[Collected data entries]
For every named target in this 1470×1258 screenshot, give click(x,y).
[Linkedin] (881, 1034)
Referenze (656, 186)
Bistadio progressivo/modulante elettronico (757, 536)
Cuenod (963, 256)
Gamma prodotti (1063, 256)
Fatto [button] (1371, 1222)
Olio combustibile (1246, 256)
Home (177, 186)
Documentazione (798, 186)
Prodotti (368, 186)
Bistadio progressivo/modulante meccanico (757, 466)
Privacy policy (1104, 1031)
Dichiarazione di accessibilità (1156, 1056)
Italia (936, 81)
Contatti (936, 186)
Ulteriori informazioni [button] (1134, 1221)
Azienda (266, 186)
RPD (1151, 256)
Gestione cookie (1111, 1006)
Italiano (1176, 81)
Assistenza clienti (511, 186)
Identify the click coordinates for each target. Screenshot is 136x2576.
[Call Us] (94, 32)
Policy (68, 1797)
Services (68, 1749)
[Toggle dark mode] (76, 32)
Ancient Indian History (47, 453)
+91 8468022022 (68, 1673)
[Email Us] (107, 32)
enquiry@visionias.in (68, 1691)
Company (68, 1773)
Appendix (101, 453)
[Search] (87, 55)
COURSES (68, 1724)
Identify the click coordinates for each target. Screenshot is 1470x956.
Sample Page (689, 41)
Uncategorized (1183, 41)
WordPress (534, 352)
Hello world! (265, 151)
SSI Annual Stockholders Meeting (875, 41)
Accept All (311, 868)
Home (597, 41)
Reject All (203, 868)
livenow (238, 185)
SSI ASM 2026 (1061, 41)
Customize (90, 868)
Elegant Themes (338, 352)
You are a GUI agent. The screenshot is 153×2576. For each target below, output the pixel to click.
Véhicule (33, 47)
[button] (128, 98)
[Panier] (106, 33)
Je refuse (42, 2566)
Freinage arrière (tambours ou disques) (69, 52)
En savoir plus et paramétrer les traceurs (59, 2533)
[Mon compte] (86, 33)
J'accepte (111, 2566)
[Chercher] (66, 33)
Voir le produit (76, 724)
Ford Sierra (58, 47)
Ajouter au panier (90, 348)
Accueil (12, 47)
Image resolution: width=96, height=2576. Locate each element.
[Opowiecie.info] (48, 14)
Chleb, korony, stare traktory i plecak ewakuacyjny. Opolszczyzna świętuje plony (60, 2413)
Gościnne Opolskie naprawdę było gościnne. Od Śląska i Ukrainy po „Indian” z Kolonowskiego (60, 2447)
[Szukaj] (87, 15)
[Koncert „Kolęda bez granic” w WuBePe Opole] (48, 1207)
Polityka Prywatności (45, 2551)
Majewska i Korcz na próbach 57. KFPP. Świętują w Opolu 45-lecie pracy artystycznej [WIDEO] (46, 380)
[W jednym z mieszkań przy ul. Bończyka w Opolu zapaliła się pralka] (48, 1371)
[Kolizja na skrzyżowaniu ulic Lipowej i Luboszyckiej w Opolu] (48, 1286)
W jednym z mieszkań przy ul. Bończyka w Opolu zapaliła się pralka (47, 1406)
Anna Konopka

WHAT THIS TASK INVOLVES =
Every line containing the string "coordinates" is required; copy each such line from the data.

WORKED SOLUTION =
Identify the click coordinates for each target. Screenshot is 136x2576.
Identify the click coordinates for each target. Screenshot is 1470x956.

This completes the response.